Wednesday, June 4, 2008

Corpse: Submission #10

This, of course, is submission #10 of my story, Corpse. I liked the way the story was flowing up until this point. I've read over the additional 15 or 16 pages I have and decided I am going to a rewrite as I really don't like the next chapter. I am also looking at changing my writing style a bit (thanks Mary B. for the suggestions and candid criticism). That said, it may take me a bit of time to get the next sections written. I really hope you've enjoyed what I've written up to this point. I know I had a good time writing it and hope to continue with it. I really don't think that this is going to end up a book that gets published, but I certainly hope I can learn something about the process and use it to further my writing abilities with the overall goal of eventually having something put to print. Okay, that's it from me. Hope you enjoy this most recent submission and as always, feedback is welcome.

Jonathon put the car in reverse, and backed blindly out of the parking spot. He put the car in drive and hunching forward, peeked out the small defrosted spot in the glass before punching the gas and roaring out of the parking lot.

He decided he would take the back roads home, figuring he could get the car up to speed without worry about police and avoiding the heavy truck traffic that cursed this particular stretch of the expressway between here and his place.

The little sports car hummed along at seventy-five along the tree lined road, fence posts and farm house zipping by as he headed east. There was relatively little traffic on the county roads and that which got in front of him was quickly passed and left in the rearview.

The window was starting to defrost pretty well when he eclipsed a hill and saw the lights of an oncoming cargo van. Pressing the brakes slightly, Jonathon wrinkled his brow and wondered what the opposing driver was all about when the guy flipped his headlights on and off.

Jonathon looked down to see if he had inadvertently left his brights on as he had come up over the hill but immediately noticed that the little light green in the corner of the control panel was off. He barely had time to look up when a small herd of deer numbering eight or nine crossed the road in front of him.

The little sports car slammed into a small doe at seventy miles and hour, the aerodynamics of the car throwing the animal into the air. Jonathon tried to avoid another one, a much larger buck that had simply stopped in the middle of the road. As he twisted the wheel to the left, the back end of the car came around and he began to spin out.

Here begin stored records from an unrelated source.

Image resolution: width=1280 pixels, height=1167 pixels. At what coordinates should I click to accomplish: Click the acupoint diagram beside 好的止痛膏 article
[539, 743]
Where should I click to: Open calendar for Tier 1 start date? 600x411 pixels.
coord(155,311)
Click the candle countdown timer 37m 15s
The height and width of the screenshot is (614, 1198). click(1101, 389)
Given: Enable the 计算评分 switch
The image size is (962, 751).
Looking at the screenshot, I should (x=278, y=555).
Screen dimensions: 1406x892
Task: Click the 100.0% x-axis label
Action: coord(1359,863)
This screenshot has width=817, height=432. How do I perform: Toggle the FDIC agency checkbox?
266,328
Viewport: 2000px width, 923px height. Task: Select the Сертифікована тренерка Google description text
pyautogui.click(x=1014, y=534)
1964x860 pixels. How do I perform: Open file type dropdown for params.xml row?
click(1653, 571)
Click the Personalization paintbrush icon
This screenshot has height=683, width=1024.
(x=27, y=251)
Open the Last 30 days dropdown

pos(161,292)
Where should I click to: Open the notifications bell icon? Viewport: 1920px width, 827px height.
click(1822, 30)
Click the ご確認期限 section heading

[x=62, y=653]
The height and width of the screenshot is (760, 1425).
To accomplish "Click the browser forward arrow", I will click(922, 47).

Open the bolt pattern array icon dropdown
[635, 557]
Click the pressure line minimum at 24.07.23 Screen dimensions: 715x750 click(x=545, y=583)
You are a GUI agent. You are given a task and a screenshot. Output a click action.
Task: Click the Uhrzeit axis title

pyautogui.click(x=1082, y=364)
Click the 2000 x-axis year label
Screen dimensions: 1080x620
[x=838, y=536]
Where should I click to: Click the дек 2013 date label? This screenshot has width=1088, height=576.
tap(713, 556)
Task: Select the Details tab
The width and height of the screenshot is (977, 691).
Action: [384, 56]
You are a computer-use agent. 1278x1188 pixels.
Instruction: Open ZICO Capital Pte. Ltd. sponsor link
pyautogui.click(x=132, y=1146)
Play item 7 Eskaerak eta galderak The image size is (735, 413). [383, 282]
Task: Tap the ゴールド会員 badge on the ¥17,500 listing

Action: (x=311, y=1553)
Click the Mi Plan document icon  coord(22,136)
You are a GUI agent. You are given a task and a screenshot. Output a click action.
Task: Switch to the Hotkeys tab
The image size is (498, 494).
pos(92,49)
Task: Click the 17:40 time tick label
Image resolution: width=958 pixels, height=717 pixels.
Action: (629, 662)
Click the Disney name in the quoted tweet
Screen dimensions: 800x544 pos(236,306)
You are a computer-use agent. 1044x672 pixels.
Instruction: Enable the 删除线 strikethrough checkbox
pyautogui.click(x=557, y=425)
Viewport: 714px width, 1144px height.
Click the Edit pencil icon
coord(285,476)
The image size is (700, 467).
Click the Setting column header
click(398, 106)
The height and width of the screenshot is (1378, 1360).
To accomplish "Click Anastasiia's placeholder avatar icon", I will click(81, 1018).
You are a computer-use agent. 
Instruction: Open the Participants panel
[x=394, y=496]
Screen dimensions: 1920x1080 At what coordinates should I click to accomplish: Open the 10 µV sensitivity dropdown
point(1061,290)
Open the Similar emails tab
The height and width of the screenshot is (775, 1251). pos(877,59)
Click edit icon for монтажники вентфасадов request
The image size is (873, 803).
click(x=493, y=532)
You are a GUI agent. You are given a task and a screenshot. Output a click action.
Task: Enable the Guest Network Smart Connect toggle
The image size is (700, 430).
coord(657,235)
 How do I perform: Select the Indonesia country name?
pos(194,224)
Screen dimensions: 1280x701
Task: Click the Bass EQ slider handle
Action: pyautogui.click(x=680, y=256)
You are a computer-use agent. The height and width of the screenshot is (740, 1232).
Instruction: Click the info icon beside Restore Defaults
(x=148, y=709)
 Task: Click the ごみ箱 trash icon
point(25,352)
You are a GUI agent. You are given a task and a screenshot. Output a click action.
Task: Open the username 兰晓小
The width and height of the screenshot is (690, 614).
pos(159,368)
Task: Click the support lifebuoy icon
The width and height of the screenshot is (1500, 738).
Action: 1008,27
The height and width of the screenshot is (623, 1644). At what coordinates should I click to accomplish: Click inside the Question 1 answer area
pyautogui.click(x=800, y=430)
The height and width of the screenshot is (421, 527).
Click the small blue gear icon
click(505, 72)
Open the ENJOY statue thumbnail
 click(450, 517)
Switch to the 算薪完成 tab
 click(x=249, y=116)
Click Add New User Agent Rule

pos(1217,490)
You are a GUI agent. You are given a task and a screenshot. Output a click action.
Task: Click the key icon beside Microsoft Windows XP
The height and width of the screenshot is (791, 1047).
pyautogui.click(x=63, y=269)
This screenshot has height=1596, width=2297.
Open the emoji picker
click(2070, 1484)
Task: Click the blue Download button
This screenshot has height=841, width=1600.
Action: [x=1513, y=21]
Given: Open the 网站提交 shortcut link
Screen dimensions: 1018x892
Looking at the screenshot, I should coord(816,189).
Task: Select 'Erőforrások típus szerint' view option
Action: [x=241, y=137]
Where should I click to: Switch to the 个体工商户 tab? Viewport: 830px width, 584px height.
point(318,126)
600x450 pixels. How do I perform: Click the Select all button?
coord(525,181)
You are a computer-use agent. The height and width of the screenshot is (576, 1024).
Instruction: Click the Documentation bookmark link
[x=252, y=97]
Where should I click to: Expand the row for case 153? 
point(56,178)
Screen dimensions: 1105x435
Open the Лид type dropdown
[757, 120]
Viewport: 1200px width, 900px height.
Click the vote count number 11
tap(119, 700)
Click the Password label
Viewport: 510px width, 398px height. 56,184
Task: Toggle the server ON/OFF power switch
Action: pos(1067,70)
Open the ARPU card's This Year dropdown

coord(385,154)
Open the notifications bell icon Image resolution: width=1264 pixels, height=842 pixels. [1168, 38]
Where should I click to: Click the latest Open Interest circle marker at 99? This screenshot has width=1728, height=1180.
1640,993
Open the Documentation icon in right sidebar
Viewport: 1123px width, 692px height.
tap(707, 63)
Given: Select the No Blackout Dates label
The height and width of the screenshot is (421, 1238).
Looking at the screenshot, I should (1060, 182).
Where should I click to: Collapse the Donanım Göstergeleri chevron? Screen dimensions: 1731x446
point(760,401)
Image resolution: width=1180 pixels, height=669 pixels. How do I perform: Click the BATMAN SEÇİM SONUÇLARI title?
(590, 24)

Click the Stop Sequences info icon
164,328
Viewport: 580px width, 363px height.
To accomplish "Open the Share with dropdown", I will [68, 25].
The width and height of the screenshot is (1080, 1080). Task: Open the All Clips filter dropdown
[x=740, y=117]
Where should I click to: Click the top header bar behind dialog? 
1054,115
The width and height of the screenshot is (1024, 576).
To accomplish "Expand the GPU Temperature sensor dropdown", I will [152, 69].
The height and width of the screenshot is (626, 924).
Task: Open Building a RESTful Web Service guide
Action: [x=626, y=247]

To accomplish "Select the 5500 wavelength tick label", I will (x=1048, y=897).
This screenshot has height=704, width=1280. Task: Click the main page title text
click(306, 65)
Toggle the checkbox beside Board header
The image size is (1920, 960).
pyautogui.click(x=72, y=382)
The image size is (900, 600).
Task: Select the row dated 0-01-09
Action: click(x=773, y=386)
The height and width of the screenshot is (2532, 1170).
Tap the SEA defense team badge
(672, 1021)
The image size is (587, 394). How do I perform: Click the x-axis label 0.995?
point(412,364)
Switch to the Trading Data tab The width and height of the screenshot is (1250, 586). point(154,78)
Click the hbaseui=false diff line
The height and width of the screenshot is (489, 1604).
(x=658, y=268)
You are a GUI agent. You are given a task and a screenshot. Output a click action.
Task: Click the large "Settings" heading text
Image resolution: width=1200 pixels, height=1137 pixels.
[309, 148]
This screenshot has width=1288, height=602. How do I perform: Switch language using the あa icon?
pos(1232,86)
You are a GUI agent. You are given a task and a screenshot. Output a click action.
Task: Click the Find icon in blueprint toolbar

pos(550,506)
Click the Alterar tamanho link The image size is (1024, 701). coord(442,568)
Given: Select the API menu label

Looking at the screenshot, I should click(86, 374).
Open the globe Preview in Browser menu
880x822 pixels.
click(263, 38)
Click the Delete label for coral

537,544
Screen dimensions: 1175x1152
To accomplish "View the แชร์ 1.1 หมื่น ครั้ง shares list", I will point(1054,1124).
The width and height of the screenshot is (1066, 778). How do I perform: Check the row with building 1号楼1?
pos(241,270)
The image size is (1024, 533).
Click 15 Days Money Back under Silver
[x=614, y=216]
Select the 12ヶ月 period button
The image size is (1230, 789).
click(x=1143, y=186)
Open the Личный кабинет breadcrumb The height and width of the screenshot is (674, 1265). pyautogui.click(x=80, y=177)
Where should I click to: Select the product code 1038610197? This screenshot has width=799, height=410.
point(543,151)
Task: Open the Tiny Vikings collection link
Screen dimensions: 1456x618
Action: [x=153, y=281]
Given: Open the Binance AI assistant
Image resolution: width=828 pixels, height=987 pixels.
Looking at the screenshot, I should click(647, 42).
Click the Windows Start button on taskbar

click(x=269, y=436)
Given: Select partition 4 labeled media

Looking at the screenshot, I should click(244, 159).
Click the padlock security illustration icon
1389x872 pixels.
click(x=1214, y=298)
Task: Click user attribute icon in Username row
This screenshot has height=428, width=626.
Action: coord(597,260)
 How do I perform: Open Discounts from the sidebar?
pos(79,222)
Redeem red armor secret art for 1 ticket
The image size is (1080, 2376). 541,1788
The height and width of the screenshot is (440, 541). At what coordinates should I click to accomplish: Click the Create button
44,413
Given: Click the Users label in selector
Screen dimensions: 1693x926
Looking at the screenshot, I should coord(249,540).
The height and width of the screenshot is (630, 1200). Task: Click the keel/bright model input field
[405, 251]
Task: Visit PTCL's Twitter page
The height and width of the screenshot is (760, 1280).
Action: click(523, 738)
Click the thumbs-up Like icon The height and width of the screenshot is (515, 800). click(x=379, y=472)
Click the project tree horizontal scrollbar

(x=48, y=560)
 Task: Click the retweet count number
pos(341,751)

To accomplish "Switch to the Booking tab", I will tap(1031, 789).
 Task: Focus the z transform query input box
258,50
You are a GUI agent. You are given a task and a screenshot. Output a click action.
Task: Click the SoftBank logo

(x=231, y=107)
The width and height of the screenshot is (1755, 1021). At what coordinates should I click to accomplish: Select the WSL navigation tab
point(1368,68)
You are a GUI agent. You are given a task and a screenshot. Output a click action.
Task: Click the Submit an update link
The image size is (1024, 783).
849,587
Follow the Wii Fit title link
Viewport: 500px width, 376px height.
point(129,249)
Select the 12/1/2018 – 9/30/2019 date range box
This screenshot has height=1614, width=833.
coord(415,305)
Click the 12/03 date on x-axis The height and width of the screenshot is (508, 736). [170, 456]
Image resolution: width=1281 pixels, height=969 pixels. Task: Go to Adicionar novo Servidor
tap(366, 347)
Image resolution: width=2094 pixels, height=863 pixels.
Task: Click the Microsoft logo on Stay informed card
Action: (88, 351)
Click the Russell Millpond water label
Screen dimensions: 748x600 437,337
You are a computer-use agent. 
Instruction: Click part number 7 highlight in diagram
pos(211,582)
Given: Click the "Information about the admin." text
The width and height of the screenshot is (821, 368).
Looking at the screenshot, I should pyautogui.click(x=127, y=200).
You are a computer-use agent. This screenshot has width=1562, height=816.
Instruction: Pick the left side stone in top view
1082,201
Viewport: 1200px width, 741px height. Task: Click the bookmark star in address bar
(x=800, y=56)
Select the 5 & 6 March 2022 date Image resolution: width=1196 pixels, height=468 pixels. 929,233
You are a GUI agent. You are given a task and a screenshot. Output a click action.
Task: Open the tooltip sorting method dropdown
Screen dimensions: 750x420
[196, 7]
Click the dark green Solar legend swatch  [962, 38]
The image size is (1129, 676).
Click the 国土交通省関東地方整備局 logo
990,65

While the accident seemed to take forever to play out, it was a mere second before the little car crossed the center line, went down into the ditched and started to roll. The tumble was very short lived when while upside down, the driver’s side door slammed violently into a great oak tree growing beside the road. The car twisted around the tree and Jonathon’s body absorbed the impact. Glass from the broken windows exploded all over him and a great pain erupted from his left hip as a shard of twisted metal stabbed into his hip. The crumpled roof slammed down into his head when the car had flipped over and it didn’t take long for Jonathon to lose consciousness, bleeding profusely while still strapped in and hanging upside down inside his now unrecognizable Crossfire.

A passing motorist saw the results of the accident and immediately called 911 to report it. It took about fifteen minutes for the responders to actually reach the crash scene and many more to cut Jonathon out of the wreckage. When they finally got him out and laid him out on a sheet of plastic on the side of the road, Jonathon was barely alive, blood having poured out of the deep puncture wound on his left side.

“This guy is a mess Pete,” a female paramedic in her fifties told her partner. “I’m not sure he is going to make it, he’s lost a ton of blood and we still don’t know how serious this head injury is.”

“Well, let’s get him into the wagon and back to U of M,” her partner responded, adjusting a gurney that the attendants had just pulled from the nearby ambulance.

Within moments Jonathon was strapped down and loaded into the back of the bright yellow emergency vehicle. Traffic in both directions was stopped and curious onlookers stood beside their cars trying to get a glimpse of the scene. A bloody body of the unlucky doe had been dragged to the side of the road, secondary to the crumpled remains of the speedy sports car that still lay twisted around the unyielding tree.

Inside the ambulance, the attendants went to work on Jonathon, trying to stabilize him and staunch the prolific flow of blood. The heart monitor beeped steadily, evidence that their patient was still holding on to life. In the background the scream of the ambulance sirens blared, the vehicle bounding back down the same road Jonathon had just careened down on his dash to get back home so he could make it in to work on time.

Two minutes out from the University Hospital Jonathon flat-lined, his heart stopping leading to a steady tone from the ambulance heart monitor. The attendants flew into action, beginning CPR and trying to bring Jonathon back. He was dead, but they weren’t going to call it until they did everything they could to bring him back.